Years later, Clementina started recording songs from different groups, and she realized that they sounded different. Once we were familiar with the behavior of Wedge-tailed Sabrewings, we documented the structure and variation of their songs within and between singing groups in central Veracruz. What we found was very exciting. Locally known as fandanguero (because it sings all day long like local folks at the fandangos), the Wedge-tailed Sabrewing has a song that is complex and variable, composed of more than 20 different syllable types per individual. We found a total of 239 different syllable types among the eight singing groups we studied.
This became the basis of Clementina’s doctoral thesis. She started to record songs from leks across their geographic distribution and showed that their song varies throughout eastern Mexico, where populations of three subspecies (curvipennis, excellens, and pampa) are disconnected.
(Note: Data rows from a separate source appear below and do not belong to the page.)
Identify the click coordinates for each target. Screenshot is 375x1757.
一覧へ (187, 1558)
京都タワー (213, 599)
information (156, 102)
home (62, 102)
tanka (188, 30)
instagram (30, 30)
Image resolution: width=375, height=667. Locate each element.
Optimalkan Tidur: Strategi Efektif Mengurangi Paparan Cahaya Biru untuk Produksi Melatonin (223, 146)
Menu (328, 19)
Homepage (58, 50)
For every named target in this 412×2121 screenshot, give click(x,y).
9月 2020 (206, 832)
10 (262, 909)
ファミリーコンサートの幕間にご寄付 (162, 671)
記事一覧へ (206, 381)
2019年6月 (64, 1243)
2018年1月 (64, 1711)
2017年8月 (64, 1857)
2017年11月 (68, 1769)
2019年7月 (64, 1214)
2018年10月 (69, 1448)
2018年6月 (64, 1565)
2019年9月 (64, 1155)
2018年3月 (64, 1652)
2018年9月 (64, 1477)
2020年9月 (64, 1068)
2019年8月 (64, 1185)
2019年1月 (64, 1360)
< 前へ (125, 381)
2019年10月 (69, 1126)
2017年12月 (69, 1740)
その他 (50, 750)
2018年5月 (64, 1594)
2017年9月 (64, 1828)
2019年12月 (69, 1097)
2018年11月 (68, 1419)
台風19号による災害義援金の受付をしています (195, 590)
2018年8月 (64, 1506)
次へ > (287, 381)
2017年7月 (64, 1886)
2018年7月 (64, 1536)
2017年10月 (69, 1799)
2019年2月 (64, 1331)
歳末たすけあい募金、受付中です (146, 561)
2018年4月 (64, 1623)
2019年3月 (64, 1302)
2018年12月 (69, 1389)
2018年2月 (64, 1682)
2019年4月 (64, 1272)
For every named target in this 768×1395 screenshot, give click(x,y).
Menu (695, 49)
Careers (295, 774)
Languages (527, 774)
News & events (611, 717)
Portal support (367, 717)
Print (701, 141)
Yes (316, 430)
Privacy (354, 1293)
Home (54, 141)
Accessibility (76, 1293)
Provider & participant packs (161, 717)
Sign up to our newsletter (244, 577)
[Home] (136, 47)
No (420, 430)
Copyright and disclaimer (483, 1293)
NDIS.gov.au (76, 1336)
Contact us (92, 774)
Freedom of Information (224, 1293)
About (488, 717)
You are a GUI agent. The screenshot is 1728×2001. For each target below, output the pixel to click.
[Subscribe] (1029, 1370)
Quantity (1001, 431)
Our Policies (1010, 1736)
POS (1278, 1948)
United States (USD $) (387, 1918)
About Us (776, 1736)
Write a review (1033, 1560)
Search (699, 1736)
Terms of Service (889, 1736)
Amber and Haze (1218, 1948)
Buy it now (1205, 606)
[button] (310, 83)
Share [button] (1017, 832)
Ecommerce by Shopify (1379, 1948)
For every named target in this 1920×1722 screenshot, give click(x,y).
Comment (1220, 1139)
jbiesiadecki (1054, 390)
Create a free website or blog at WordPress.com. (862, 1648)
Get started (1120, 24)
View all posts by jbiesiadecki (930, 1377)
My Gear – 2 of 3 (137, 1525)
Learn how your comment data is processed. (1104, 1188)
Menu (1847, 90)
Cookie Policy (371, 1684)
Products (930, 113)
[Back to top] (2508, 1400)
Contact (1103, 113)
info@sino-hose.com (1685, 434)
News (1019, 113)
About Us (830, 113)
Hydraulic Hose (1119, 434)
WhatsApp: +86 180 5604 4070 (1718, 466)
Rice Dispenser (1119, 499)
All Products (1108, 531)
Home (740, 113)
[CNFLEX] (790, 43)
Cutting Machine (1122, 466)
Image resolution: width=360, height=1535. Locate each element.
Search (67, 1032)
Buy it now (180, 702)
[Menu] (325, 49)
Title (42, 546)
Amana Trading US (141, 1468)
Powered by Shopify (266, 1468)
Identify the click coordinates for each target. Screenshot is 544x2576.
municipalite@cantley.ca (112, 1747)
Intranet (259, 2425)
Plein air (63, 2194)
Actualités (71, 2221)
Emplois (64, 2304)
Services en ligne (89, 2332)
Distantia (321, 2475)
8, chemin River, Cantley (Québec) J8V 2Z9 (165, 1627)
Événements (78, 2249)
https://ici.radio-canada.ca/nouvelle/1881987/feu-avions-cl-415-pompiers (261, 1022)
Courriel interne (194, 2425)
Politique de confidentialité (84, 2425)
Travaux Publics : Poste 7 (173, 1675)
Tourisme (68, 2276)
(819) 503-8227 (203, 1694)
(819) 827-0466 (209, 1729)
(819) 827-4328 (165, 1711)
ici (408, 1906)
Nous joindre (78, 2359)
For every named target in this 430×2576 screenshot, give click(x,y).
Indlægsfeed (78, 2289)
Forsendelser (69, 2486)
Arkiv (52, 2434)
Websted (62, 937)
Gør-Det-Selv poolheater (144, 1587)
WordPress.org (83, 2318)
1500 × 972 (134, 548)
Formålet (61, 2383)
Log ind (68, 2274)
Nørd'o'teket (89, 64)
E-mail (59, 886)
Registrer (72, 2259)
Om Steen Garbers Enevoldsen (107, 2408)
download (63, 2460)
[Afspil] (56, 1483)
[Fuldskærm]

When she looked at their DNA, lek members clustered into the three subspecies and could also be distinguished by their songs. We wondered, what caused the genetic and behavioral differences? Genetic drift (the accumulation of random mutations in a population) could partially explain their genetic and behavioral differences, because the members of populations of one subspecies don’t mate with the others. But the genetic drift alone is not enough to fully explain the observed song variation within and among leks of each of the subspecies. Some sort of selection might be occurring.
We wanted to explore more deeply what was happening inside the leks. Clementina realized that males within a lek also sang differently and that males with different songs were clustered spatially, with an introductory syllable in their songs as the signature of a song neighborhood. It is not clear at this point in our research how and why these unique and variable complex acoustic signals have evolved in some but not all lekking species of hummingbirds, but we’re working on figuring it out.
For our newest study, published in The Auk: Ornithological Advances, we asked whether lek formation and the existence of song neighborhoods within leks are due to kin selection. In this system, kin selection would occur when a member of a song neighborhood engages in self-sacrificial behavior that benefits the genetic fitness of its relatives in the neighborhood. To address this, we genotyped males in leks located across the distribution of Wedge-tailed Sabrewings as well as in a focal lek composed of song neighborhoods and estimated their relatedness — not an easy task! Most males within leks were unrelated, and song neighborhoods were not composed of related individuals. This means that kin selection is not acting on the formation of leks or song neighborhoods in this species, suggesting that membership in song neighborhoods is achieved by learning the song of the neighborhood, regardless of kinship.